We do not have any long-term debt, capital lease obligations, operating lease obligations or long-term liabilities, other than an agreement to pay an affiliate of the Sponsor a monthly fee of $10,000 for office space, utilities and secretarial and administrative support to the Company. We began incurring these fees on July 1, 2020 and will continue to incur these fees monthly until the earlier of the completion of the Business Combination and the Company’s liquidation.

The underwriters are entitled to a deferred fee of $0.35 per Unit, or $9,660,000 in the aggregate. The deferred fee will be waived by the underwriters in the event that the Company does not complete a Business Combination, subject to the terms of the underwriting agreement.

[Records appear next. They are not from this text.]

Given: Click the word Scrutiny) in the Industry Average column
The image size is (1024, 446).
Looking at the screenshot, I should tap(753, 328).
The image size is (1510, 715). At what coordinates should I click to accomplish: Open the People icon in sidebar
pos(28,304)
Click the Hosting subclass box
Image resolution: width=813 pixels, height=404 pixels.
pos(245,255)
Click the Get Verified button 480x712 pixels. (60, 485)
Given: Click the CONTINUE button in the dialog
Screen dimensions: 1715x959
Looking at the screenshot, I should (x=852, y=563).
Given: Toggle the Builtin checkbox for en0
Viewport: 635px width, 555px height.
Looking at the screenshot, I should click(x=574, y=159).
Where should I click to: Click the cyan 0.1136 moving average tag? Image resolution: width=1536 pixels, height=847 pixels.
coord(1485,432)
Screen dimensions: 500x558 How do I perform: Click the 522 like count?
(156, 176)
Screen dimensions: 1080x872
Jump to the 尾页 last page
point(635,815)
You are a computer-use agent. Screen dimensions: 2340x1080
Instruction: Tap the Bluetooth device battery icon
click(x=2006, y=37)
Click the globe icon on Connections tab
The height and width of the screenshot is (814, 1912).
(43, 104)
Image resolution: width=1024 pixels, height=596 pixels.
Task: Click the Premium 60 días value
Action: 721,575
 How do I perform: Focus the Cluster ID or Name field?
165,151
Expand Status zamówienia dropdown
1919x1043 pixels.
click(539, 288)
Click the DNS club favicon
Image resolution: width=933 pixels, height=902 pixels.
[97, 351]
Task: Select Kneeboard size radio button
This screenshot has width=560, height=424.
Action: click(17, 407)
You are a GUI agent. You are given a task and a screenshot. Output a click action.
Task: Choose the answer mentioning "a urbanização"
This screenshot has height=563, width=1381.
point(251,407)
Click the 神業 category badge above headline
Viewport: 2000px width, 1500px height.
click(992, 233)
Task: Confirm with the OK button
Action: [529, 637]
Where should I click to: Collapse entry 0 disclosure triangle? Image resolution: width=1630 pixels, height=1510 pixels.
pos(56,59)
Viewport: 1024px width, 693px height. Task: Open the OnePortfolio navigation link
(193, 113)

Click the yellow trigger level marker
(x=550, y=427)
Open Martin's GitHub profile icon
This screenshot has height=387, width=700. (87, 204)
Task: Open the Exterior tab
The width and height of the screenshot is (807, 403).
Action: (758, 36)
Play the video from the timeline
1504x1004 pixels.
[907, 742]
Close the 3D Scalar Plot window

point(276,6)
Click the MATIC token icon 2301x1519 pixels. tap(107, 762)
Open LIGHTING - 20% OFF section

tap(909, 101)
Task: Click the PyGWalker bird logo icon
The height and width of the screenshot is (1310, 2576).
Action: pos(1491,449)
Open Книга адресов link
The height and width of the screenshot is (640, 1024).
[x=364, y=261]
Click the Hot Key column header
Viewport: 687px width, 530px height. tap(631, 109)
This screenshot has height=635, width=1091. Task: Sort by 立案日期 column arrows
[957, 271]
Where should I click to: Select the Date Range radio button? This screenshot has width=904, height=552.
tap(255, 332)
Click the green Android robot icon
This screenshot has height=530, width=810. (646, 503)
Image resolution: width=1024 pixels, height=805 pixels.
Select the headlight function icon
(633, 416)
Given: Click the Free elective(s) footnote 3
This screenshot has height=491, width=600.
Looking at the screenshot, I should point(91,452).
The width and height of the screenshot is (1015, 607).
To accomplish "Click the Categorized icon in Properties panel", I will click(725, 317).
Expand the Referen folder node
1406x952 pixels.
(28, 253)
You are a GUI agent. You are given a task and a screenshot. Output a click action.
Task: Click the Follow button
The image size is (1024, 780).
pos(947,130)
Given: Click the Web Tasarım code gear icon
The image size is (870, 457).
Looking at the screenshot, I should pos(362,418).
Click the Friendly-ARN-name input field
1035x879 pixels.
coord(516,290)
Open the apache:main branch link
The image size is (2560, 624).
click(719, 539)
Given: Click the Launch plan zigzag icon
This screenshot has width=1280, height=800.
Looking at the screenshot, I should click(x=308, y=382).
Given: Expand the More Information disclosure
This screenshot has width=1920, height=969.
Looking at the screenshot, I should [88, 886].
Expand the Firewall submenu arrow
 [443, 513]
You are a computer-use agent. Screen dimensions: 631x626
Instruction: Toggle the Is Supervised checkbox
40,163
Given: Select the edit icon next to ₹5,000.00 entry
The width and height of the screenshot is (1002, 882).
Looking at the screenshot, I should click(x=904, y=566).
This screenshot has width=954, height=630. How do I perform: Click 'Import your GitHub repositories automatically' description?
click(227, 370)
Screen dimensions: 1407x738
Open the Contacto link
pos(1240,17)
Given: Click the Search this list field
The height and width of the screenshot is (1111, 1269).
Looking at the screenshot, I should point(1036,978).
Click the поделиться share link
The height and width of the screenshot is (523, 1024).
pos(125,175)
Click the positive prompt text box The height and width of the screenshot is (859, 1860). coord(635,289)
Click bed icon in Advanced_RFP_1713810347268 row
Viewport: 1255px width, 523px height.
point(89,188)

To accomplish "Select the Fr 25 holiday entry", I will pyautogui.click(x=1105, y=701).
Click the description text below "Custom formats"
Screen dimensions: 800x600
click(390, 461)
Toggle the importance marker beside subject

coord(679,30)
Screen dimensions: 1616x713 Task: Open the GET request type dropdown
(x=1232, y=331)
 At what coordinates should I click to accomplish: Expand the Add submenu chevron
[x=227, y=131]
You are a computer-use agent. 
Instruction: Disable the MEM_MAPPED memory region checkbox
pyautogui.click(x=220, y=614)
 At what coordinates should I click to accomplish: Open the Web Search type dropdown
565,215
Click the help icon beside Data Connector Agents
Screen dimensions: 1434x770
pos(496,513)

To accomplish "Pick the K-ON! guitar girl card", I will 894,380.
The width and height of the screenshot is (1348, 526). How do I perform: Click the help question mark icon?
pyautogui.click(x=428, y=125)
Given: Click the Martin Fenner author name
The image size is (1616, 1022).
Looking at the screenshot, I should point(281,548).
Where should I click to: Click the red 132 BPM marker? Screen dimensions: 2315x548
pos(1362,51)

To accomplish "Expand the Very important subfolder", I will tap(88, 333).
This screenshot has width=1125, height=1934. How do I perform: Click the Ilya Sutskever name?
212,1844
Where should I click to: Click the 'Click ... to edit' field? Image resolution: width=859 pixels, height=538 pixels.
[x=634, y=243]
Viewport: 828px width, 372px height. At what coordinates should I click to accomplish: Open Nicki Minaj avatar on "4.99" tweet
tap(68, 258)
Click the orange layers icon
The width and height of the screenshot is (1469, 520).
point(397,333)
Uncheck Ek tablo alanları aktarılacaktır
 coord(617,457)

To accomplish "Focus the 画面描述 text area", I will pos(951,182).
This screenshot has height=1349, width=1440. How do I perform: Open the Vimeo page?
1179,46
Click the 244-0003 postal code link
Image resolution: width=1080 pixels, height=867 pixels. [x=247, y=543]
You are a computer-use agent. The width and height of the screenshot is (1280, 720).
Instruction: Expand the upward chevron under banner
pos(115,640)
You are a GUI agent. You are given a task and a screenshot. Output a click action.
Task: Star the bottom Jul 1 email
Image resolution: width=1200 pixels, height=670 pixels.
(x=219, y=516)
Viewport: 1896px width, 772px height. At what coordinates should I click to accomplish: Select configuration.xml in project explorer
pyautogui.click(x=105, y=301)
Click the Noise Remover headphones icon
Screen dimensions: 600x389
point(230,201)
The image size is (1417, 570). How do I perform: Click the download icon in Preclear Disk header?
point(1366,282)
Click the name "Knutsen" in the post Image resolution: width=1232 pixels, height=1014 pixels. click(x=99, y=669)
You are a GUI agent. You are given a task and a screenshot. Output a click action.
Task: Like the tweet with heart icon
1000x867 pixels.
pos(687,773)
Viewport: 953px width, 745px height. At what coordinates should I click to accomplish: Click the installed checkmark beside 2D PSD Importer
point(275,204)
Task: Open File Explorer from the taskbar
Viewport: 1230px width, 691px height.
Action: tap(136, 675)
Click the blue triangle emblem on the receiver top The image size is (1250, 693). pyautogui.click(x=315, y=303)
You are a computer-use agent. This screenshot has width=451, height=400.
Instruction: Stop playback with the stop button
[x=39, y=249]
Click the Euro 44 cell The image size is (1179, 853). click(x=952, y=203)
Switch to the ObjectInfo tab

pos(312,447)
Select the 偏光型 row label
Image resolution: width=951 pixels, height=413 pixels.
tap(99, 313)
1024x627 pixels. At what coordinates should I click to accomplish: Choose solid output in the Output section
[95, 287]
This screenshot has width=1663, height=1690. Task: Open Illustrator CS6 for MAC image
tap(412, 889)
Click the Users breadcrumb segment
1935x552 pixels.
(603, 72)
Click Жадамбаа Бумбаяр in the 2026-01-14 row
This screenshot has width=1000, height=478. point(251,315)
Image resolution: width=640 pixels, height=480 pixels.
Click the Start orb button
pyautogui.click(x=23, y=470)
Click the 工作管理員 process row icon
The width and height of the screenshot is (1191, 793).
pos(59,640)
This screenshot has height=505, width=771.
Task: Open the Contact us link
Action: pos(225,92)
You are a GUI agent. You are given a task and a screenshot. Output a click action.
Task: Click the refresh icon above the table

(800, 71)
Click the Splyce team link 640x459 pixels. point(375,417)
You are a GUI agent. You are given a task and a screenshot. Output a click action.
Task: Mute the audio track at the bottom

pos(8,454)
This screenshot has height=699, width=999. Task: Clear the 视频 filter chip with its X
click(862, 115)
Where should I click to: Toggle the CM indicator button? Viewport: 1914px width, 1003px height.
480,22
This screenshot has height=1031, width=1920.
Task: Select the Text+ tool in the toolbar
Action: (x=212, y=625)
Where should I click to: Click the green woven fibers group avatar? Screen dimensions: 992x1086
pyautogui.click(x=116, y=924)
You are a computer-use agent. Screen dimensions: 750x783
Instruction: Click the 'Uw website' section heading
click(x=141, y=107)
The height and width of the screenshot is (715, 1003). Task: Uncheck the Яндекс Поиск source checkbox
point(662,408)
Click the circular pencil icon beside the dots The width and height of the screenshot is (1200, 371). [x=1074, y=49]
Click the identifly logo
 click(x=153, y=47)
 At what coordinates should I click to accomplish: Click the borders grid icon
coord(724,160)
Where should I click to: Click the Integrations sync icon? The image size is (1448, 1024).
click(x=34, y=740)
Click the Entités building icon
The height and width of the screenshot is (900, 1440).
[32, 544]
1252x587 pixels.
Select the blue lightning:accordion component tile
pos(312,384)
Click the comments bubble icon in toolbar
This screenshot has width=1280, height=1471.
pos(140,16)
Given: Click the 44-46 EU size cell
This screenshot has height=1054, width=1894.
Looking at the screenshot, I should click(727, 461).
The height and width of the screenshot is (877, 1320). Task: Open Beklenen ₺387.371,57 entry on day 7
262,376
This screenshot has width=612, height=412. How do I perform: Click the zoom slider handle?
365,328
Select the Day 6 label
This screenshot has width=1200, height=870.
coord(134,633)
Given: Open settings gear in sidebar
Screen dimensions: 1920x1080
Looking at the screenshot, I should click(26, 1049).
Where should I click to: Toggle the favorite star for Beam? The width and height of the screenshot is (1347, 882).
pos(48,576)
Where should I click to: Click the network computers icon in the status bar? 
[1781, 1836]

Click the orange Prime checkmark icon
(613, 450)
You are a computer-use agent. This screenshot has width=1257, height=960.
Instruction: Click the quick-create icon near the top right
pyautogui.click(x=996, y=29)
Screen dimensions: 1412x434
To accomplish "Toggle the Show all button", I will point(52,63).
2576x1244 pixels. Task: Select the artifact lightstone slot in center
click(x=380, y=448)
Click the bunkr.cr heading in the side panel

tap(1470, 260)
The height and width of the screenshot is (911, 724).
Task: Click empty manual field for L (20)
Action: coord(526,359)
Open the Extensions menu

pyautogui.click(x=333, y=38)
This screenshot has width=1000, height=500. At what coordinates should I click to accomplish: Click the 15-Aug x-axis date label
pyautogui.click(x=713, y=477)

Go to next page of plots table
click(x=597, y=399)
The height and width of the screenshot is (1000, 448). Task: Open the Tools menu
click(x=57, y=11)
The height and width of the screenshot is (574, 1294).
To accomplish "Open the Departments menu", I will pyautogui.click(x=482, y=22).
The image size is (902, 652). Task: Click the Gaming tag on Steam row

Critical Accounting Policies

The preparation of condensed consolidated financial statements and related disclosures in conformity with accounting principles generally accepted in the United States of America requires management to make estimates and assumptions that affect the reported amounts of assets and liabilities, disclosure of contingent assets and liabilities at the date of the condensed consolidated financial statements, and income and expenses during the periods reported. Actual results could materially differ from those estimates. We have identified the following critical accounting policies:

Warrant Liabilities

We account for the Warrants in accordance with the guidance contained in ASC 815-40-15-7D and 7F under which the Warrants do not meet the criteria for equity treatment and must be recorded as liabilities. Accordingly, we classify the Warrants as liabilities at their fair value and adjust the Warrants to fair value at each reporting period. This liability is subject to re-measurement at each balance sheet date until exercised, and any change in fair value is recognized in our statements of operations. The Private Placement Warrants and the Public Warrants for periods where no observable traded price was available are valued using a Monte Carlo simulation. For periods subsequent to the detachment of the Public Warrants from the Units, the Public Warrant quoted market price was used as the fair value as of each relevant date.

 

Class A Common Stock Subject to Possible Redemption

We account for our shares of Class A common stock subject to possible redemption in accordance with the guidance in Accounting Standards Codification (“ASC”) Topic 480 “Distinguishing Liabilities from Equity.” Shares of Class A common stock subject to mandatory redemption is classified as a liability instrument and is measured at fair value. Conditionally redeemable common stock (including common stock that features redemption rights that are either within the control of the holder or subject to redemption upon the occurrence of uncertain events not solely within our control) is classified as temporary equity. At all other times, common stock is classified as stockholders’ equity. Our common stock features certain redemption rights that are considered to be outside of our control and subject to occurrence of uncertain future events. Accordingly, the Class A common stock subject to possible redemption is presented as temporary equity, outside of the stockholders’ equity section of our unaudited condensed consolidated balance sheets.

 

Net Income (Loss) per Common Share

Net income (loss) per common share is computed by dividing net income (loss) by the weighted average number of common stock outstanding during the period. We apply the two-class method in calculating income (loss) per common share. Accretion associated with the redeemable shares of Class A common stock is excluded from income (loss) per common share as the redemption value approximates fair value.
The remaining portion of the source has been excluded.